アステリアとハウディ・クリプトの業務提携
2023年にアステリア株式会社とハウディ・クリプトが業務提携を発表し、企業向けのJPYC入出金管理サービス「JPYC Gateway」と国内開発のハードウェアウォレット「Openloop」を連携させることが決まりました。この提携により、セキュアな秘密鍵の管理環境を整え、企業がステーブルコインを活用するための新たな基盤が構築されます。
業界背景と提携の意義
日本円建のステーブルコインであるJPYCは、2025年10月に発行が開始され、2030年には発行規模が約30兆円に至るとの予測があります。企業がこの流れに乗るためには、ステーブルコインの利活用が不可欠です。特に、安全な秘密鍵の管理は、企業の信頼性を保つ上で重要なポイントです。
多くのハードウェアウォレットは海外製ですが、国内開発のデバイスが必要とされていました。そこで、アステリアが提供するJPYC Gatewayと、ハウディ・クリプトが開発したOpenloopが手を組むことで、日本市場に適した信頼性の高い環境を整えることが目指されているのです。
提携の具体的な取り組み
提携の内容としては、以下のような取り組みが挙げられます。
- - JPYC GatewayとOpenloopのシステム連携: JPYC Gatewayを利用する企業では、ハードウェアウォレットを連携し、送金時にはデバイスのタッチスクリーンで取引内容を確認後、暗号学的な署名による承認を行います。この方式により、物理的な承認なしには送金が実行されない高い安全性を保証します。
- - 無償提供キャンペーンの実施: JPYC Gatewayを先行導入する企業100社に対して、Openloopを無償で提供するキャンペーンを開催します。これにより、企業がすぐに安全なウォレット環境を構築できるよう支援します。

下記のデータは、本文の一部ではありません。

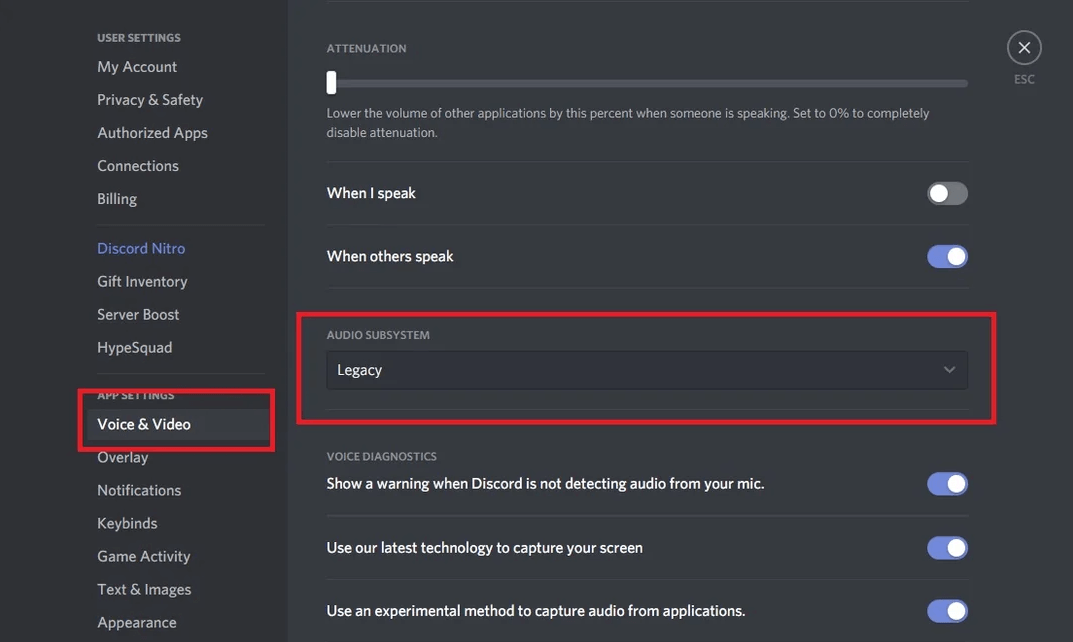The image size is (1073, 642).
Task: Turn off mic detection warning toggle
Action: [x=947, y=484]
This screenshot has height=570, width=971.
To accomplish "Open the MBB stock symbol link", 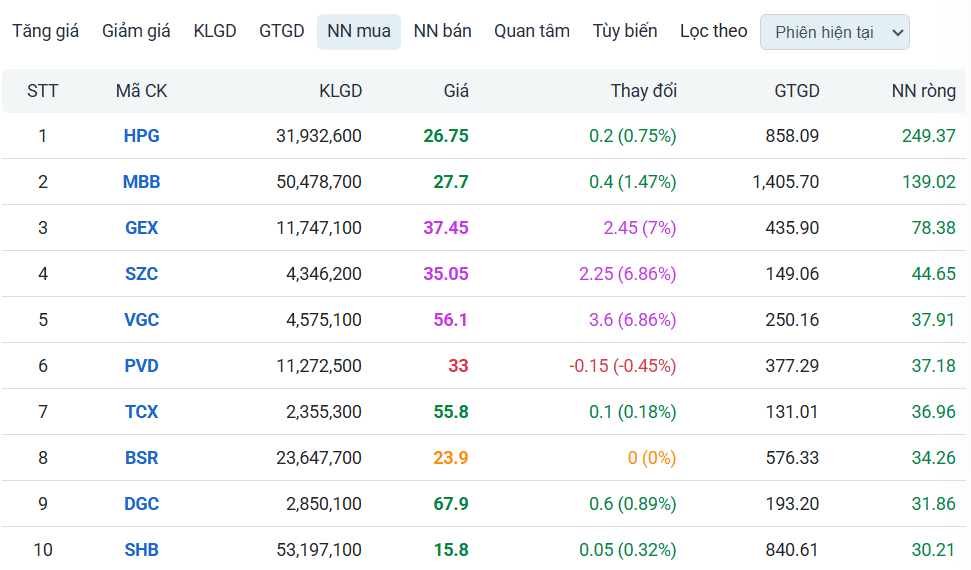I will coord(141,182).
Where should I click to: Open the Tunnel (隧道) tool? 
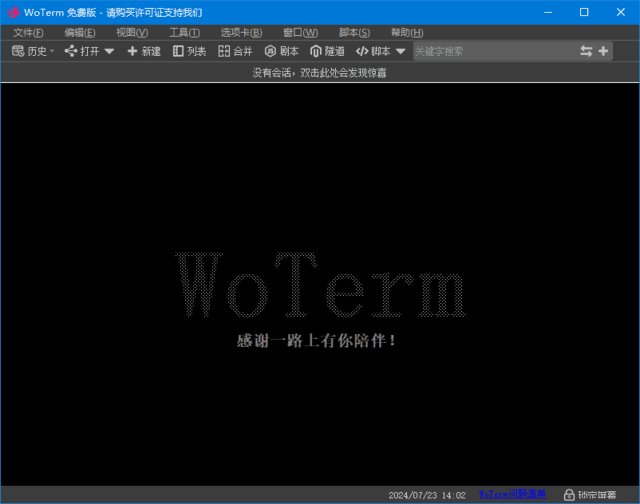pyautogui.click(x=316, y=51)
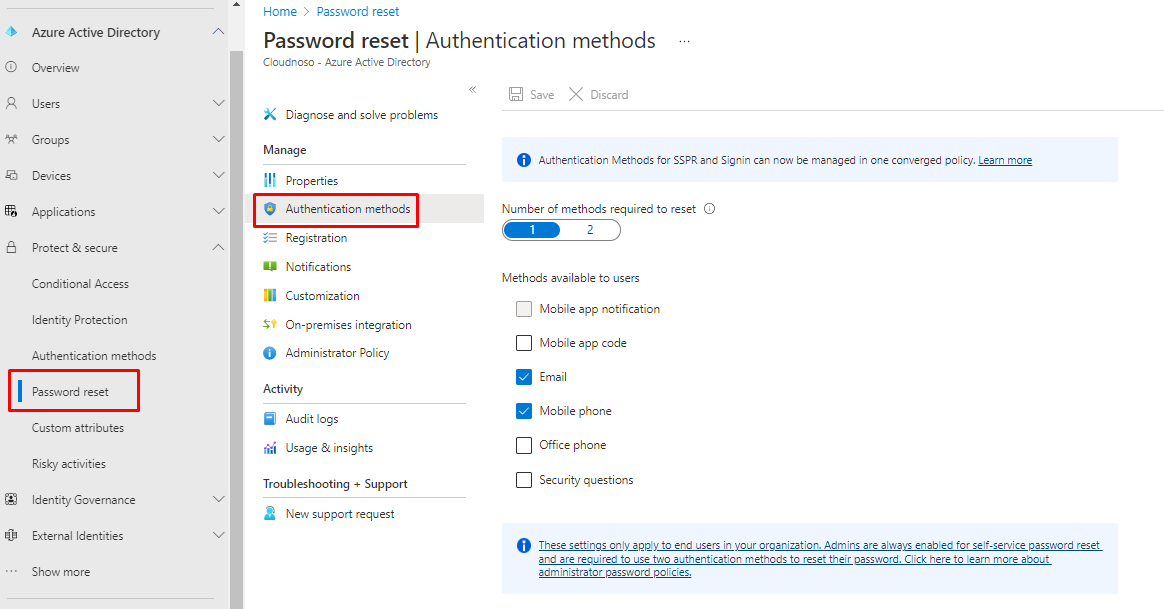
Task: Click the Learn more link
Action: coord(1005,160)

- - ベストプラクティスの開発: 両社は、企業向けのステーブルコイン活用法について共同で研究し、実用的なノウハウを広めていく方針です。
JPYC Gatewayの機能概要
JPYC Gatewayは、企業向けに特化した入出金管理サービスで、基本使用料は月額98,000円、送金手数料はたったの8円と非常にリーズナブルです。また、既存のERPや会計システムとノーコードで簡単に連携できる点も魅力です。サービス開始は2026年4月を予定しており、今後が楽しみです。
Openloopハードウェアウォレットの特長
Openloopは、ハウディ・クリプトが完全自社開発したハードウェアウォレットで、EAL6+認証を保持するセキュアエレメントを内蔵しています。二重の暗号化を行う「DualSecure」技術を駆使して安全性を確保しており、使いやすさも考慮されています。タッチスクリーンやBluetooth接続に対応しているなど、ユーザーにとって非常に便利な設計がなされています。
今後の展開と期待
今回の業務提携は、企業向けにステーブルコインを安全に利活用するための基盤を強化するものです。アステリアは独自のエコシステムを活かし、ハウディ・クリプトは高いセキュリティ技術を提供することで、両社はこれからの時代に即した決済インフラを構築していくことを目指します。企業の皆さんにとって、この新しい環境の整備は大きなチャンスとなるでしょう。今後の進展に注目が集まります。